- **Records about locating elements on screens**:
####################
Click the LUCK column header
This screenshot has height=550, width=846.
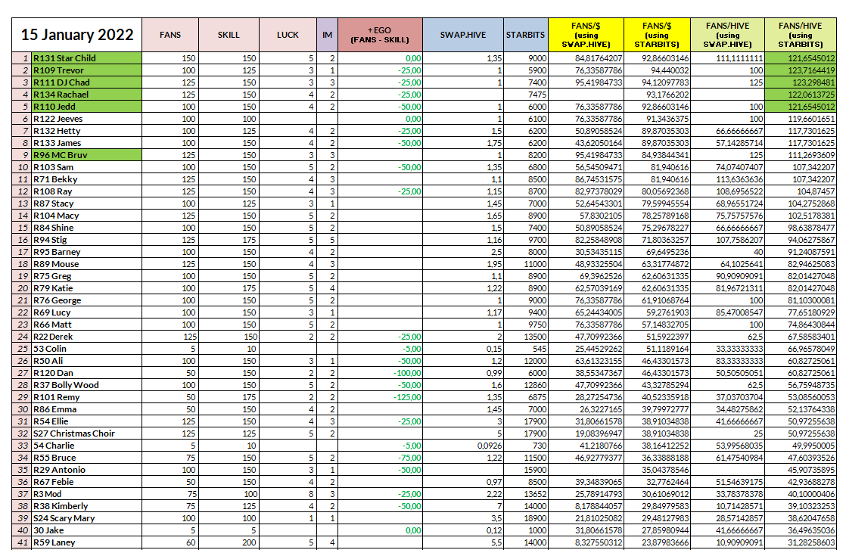point(288,35)
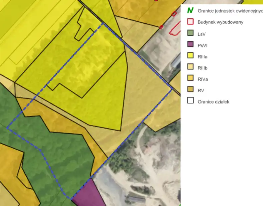Click the Granice działek legend label text
Viewport: 263px width, 206px height.
(x=213, y=102)
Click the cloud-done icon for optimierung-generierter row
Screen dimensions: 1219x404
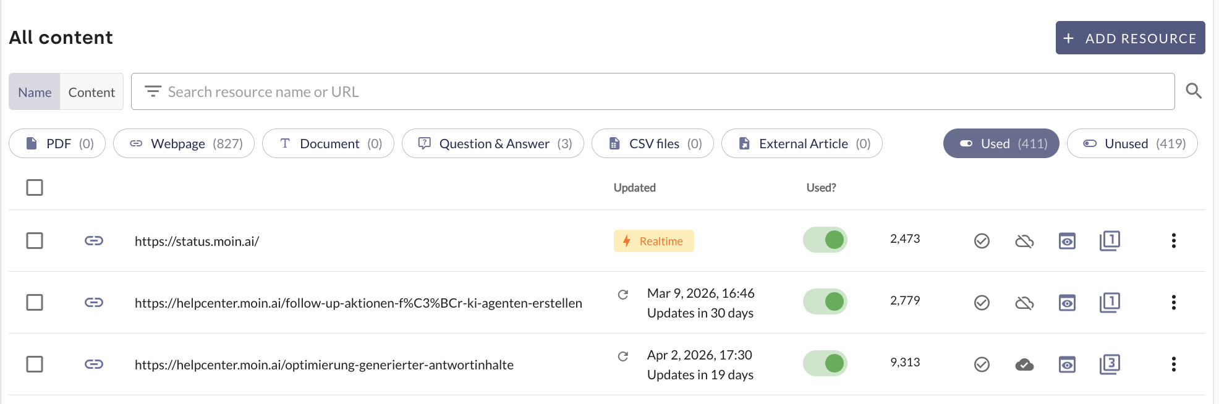click(x=1024, y=364)
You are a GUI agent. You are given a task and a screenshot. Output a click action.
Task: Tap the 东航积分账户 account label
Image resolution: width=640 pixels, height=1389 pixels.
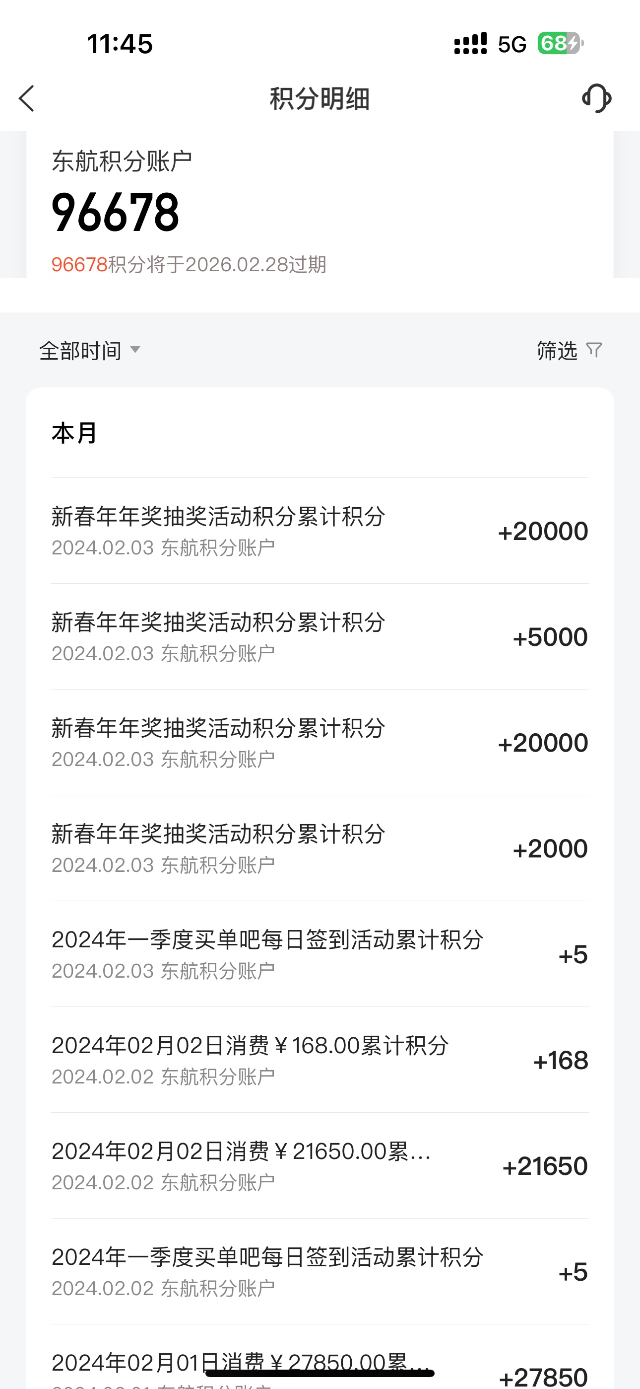tap(122, 161)
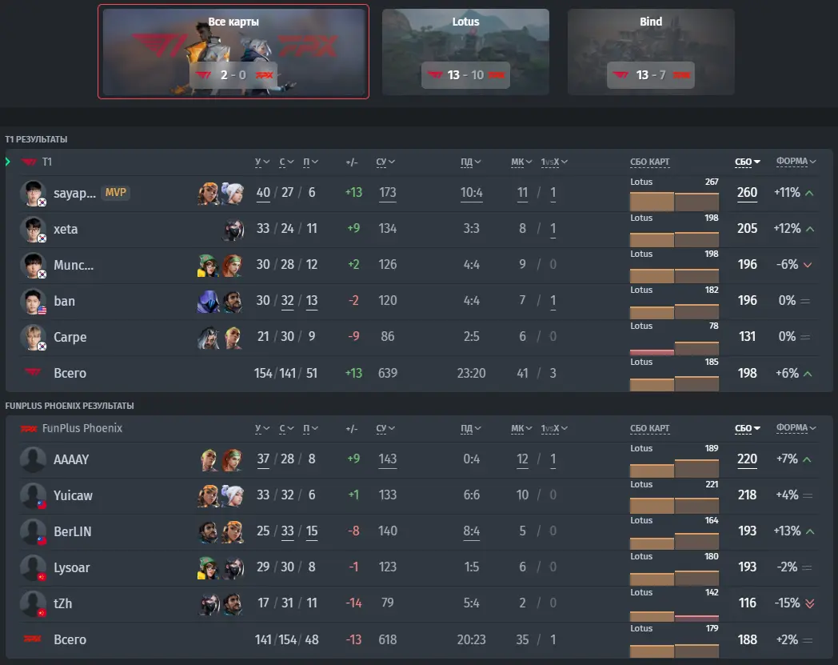Viewport: 838px width, 665px height.
Task: Click Carpe's first agent icon
Action: coord(209,337)
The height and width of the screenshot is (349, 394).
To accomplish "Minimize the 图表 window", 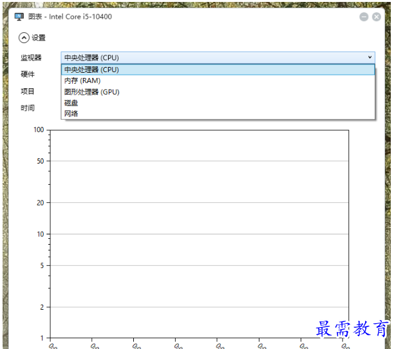I will click(364, 17).
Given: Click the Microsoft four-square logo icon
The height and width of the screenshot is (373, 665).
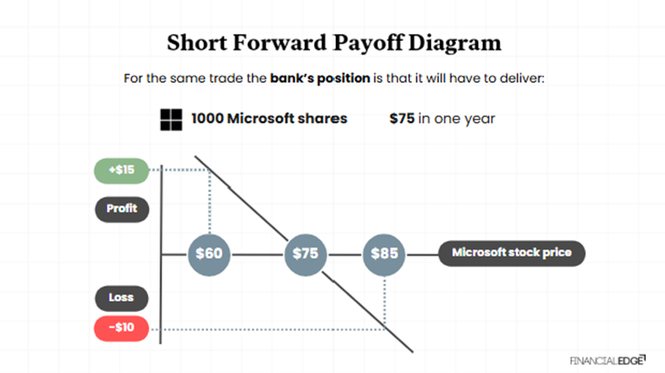Looking at the screenshot, I should (172, 118).
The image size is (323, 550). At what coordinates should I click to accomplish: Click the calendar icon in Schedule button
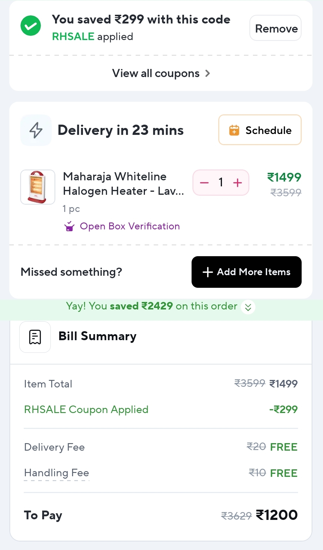click(234, 130)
####################
- **WRITTEN INSTRUCTION**: Could you rewrite the listing as a numbered list, starting at its beginning and going on through the line with "click(x=1024, y=364)", skipping blank lines and leaving the pictures out?

- **FINISHED ANSWER**:
1. Click the LUCK column header
2. This screenshot has height=550, width=846.
3. point(288,35)
4. Click the Granice działek legend label text
5. Viewport: 263px width, 206px height.
6. (x=213, y=102)
7. Click the cloud-done icon for optimierung-generierter row
8. Screen dimensions: 1219x404
9. click(x=1024, y=364)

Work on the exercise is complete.